Tornar assassinatos de delegados, praticados em virtude da atividade profissional, como crime hediondo. Essa é a proposta do Conselho Federal da Ordem dos Advogados do Brasil (OAB). A entidade enviará a sugestão ao senador Pedro Taques (PDT-MT), relator do Projeto de Lei 41/2013, que estabelece novas tipificações e qualificações dos crimes contra a vida.
O presidente da OAB de Alagoas, Thiago Bonfim, disse que a discussão sobre a inclusão dos homicídios de advogados na classe de crimes hediondos é extremamente oportuna.
Ele afirmou que isso se configura como uma forma de respeito às prerrogativas profissionais da categoria e uma maneira de garantir o exercício do profissional.

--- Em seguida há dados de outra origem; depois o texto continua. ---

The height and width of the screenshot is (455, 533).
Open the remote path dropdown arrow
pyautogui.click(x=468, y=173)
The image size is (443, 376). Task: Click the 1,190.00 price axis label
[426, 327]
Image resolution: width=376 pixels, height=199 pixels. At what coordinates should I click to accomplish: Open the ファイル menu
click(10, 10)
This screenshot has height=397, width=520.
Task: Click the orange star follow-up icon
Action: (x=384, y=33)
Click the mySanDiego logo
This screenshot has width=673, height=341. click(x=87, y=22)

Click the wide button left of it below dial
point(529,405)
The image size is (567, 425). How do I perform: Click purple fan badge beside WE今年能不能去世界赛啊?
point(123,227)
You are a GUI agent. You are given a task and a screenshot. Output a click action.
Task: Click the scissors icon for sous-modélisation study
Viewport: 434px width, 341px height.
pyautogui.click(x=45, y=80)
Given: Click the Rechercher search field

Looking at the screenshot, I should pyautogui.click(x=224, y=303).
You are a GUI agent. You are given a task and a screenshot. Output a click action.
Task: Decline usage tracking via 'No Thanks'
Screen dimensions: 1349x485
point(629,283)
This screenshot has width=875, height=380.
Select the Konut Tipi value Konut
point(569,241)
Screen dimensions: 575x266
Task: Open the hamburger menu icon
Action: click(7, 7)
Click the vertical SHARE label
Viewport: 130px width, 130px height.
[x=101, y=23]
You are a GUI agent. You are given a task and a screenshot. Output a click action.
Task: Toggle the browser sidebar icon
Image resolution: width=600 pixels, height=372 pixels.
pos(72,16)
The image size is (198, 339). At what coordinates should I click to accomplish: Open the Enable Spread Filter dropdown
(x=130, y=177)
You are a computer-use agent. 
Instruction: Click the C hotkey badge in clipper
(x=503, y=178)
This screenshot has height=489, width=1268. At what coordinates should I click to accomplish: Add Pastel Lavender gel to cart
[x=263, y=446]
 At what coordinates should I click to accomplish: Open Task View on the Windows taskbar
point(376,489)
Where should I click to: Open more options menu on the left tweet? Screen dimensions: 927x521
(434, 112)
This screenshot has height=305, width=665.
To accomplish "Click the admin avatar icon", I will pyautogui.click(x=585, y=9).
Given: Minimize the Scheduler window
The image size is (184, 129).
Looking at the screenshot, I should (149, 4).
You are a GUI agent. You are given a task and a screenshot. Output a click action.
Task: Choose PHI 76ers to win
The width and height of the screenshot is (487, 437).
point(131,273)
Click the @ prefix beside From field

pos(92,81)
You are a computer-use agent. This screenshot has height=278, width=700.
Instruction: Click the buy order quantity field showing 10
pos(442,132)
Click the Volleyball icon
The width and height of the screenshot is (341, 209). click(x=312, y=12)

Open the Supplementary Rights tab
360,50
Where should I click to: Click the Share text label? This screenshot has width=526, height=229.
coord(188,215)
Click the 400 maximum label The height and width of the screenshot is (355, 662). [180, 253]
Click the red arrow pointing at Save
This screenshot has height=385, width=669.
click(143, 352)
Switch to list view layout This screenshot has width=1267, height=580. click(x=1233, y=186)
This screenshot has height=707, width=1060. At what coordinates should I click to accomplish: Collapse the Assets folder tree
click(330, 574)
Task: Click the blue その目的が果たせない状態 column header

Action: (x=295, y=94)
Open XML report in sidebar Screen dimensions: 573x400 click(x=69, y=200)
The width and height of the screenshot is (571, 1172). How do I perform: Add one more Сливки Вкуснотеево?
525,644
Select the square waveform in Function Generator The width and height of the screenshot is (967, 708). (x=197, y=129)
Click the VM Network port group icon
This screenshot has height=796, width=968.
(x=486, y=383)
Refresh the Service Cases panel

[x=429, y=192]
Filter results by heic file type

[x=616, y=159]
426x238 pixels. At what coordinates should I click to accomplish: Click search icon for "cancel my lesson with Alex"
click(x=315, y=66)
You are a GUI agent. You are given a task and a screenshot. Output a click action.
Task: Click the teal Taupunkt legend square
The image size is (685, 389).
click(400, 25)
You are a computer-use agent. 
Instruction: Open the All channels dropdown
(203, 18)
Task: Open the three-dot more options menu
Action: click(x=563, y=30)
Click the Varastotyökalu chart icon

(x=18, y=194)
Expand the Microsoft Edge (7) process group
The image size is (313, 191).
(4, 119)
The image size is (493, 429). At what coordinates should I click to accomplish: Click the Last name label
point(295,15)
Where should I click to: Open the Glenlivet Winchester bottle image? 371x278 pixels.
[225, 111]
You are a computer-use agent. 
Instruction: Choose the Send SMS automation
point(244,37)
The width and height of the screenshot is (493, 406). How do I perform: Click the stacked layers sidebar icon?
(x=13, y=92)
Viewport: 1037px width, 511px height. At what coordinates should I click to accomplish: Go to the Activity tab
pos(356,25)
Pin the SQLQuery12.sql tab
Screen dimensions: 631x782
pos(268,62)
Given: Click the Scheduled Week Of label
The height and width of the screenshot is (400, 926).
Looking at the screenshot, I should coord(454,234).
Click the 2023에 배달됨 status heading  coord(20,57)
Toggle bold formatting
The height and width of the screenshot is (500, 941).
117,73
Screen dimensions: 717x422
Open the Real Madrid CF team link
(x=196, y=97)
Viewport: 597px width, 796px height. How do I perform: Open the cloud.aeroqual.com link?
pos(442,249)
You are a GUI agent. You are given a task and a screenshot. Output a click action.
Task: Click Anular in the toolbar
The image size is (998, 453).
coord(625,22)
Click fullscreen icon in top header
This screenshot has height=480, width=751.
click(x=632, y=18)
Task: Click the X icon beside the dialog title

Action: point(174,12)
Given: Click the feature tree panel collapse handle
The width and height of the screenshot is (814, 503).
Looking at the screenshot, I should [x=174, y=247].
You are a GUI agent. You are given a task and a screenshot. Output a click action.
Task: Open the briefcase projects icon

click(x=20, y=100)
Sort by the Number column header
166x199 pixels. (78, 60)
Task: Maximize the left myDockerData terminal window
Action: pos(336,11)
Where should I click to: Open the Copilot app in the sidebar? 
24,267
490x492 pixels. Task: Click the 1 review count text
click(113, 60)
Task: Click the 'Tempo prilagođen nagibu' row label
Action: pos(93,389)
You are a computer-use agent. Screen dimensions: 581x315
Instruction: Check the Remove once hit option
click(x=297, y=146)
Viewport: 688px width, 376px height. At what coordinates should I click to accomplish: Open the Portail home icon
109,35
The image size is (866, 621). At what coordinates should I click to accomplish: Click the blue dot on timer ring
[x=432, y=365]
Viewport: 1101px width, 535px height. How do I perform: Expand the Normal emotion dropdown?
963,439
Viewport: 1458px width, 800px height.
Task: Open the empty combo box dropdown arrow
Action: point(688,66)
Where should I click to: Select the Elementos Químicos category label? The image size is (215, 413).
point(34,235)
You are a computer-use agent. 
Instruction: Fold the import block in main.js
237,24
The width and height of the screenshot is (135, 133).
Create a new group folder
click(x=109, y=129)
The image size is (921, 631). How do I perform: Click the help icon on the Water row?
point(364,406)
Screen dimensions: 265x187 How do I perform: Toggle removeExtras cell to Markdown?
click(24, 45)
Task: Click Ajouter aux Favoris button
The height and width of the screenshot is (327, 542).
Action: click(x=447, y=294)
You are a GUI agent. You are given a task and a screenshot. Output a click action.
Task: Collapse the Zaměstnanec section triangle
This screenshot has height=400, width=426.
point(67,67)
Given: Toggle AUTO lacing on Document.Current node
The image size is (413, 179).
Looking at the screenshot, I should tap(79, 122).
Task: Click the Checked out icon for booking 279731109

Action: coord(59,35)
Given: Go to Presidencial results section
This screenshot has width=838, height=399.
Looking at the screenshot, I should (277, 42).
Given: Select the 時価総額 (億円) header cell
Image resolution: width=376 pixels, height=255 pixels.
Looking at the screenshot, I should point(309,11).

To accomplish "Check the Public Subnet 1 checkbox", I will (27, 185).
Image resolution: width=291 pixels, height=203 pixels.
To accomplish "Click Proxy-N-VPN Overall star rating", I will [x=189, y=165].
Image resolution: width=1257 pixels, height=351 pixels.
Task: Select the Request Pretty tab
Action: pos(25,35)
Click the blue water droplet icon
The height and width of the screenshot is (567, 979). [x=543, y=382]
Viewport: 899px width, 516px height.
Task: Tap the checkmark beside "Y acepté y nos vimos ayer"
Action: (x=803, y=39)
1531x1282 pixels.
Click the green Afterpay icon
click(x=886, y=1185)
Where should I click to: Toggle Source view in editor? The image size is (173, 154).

“A inclusão do crime de homicídio contra advogados no exercício da profissão como sendo crime hediondo é uma medida urgente e necessária para resguardar a integridade física do profissional da advocacia. O advogado, conforme previsão constitucional, é indispensável à administração da justiça e caso sua atuação seja obstacularizada de qualquer forma e sua integridade física ameaçada, quem resta fragilizada é a própria sociedade”, opinou Bomfim.
A assessoria de comunicação da OAB-AL informou que a entidade não tem registros de casos de advogados ameaçados em Alagoas.
O projeto
Pelo texto original do PL 41/13, de autoria do senador Ciro Nogueira (PP-PI), serão tipificados como hediondos os homicídios cometidos contra integrantes da polícia, agentes penitenciários e membros do Poder Judiciário, Ministério Público e Defensoria Pública, em decorrência do exercício de suas funções.
A OAB quer a inclusão dos advogados na lista dos profissionais passíveis de atentados devido à sua atuação, cujo assassinato passará a ser crime hediondo.